Clara wanted to shout into the dismal face of this world.
Let him go!
But the world behind the mirror was also reaching out for her. She already felt its dark fingers on her own skin. "What do you want here?" the strange night whispered. "What skin shall I give you? Do you want fur? Do you want stone?"
"No," Clara whispered back. "I will find your heart, and you will give him back to me."
Yet Clara already felt her new skin growing. So soft. Far too soft. And she felt the dark fingers reaching for her own heart.
And she was so afraid.
17
A Guide To The Fairies
It was true what they said about the Fairies. Nobody came to them if they didn't want you to. That had also been true when Jacob had first searched for them three years ago, but even then there had been a way to find them.
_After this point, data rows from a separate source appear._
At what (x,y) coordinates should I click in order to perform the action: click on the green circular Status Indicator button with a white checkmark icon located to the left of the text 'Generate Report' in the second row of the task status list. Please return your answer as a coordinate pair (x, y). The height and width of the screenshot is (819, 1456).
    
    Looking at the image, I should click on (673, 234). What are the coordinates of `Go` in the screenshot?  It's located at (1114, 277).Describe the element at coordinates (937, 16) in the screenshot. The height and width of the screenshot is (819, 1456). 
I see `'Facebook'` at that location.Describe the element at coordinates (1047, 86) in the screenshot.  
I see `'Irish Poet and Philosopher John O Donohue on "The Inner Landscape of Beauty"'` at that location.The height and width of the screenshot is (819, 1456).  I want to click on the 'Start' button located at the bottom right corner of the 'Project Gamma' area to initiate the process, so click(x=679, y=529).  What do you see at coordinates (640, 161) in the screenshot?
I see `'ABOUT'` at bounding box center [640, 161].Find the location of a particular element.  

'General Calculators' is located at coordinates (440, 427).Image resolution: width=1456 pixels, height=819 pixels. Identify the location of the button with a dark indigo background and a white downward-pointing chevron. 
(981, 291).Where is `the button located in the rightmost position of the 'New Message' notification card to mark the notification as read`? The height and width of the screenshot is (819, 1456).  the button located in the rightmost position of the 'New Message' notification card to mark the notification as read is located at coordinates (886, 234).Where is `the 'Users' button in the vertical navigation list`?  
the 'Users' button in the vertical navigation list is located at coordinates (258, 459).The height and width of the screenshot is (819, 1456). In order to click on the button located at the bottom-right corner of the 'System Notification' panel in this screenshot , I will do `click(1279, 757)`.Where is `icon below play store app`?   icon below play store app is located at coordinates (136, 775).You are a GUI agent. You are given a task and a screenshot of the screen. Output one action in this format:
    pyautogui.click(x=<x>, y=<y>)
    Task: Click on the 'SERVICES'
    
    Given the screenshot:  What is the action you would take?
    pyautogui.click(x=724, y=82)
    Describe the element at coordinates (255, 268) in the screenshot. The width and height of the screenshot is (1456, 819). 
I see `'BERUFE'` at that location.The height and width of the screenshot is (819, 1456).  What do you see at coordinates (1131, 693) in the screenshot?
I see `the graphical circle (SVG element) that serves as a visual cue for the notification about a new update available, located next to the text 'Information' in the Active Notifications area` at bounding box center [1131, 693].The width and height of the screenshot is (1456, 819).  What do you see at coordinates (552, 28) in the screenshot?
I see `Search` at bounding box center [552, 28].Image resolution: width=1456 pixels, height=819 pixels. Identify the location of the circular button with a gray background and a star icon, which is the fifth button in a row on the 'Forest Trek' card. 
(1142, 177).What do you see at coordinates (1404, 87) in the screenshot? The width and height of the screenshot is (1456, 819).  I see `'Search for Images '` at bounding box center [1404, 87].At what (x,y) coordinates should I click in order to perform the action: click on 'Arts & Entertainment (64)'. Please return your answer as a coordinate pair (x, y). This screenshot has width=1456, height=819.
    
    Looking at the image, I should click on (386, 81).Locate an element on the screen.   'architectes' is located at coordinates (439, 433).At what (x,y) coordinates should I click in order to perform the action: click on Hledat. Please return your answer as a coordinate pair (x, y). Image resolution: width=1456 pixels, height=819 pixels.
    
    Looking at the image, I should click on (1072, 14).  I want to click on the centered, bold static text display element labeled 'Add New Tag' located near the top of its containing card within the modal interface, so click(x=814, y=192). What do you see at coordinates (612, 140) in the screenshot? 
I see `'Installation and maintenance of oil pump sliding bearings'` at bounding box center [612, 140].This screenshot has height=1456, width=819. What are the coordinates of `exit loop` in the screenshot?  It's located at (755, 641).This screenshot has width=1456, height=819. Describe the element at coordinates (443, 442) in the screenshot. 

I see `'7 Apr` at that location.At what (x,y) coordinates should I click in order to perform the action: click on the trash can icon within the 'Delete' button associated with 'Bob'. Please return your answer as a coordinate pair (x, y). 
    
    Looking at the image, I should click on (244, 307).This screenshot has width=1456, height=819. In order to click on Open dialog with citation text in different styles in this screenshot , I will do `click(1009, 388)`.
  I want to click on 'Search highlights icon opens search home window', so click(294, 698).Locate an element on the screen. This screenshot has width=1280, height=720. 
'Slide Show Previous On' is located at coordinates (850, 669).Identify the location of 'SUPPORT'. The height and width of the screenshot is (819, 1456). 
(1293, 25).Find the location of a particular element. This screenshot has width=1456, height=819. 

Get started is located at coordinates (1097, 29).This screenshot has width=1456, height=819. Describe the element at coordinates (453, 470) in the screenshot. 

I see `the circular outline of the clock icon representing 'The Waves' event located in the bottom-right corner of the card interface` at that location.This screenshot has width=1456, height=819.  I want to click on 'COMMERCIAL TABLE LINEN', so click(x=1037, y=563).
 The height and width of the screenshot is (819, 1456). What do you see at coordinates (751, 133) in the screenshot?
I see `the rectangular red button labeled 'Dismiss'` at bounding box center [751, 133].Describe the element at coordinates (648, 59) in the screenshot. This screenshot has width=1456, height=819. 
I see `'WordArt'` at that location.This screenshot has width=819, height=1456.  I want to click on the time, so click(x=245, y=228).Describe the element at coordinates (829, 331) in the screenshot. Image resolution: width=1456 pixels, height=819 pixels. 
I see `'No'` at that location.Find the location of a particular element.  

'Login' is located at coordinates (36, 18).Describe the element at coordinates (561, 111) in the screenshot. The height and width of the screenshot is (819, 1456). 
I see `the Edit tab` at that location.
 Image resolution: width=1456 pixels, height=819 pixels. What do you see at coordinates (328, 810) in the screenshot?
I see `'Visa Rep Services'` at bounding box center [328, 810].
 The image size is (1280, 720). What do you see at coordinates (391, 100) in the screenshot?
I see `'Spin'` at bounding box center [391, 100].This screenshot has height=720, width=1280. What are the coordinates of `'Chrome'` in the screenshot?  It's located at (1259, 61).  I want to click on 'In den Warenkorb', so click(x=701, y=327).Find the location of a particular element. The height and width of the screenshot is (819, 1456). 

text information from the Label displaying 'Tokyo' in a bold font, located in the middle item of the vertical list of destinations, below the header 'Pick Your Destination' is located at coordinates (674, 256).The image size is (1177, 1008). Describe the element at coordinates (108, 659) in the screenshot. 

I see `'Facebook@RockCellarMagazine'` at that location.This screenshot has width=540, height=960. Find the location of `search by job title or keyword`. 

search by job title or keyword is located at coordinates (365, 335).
You just had to bribe the right Dwarf.
There had always been those Dwarfs who claimed they traded with the Fairies and who proudly displayed lilies on their family crests. Most of them, however, had just told Jacob dusty old tales about their ancestors before finally admitting that the last family member who had actually seen a Fairy had died more than a century ago. Finally, however, one of the Dwarfs at the imperial court had mentioned the name Evenaugh Valiant.
At that time, the Empress had offered a fortune in gold for a lily from the Fairy lake, for its scent was reputed to turn ugly girls into beautiful women. The prince consort had been declaring himself increasingly disappointed with the appearance of their only daughter. He had died shortly afterward in a hunting accident which, as sharp tongues had claimed, had been arranged by his own wife. But since the Empress had always valued her husband's taste more than the man himself, she had not withdrawn the reward for the lily, and so Jacob, who at that time was already working without Chanute, had set off to find Evenaugh Valiant.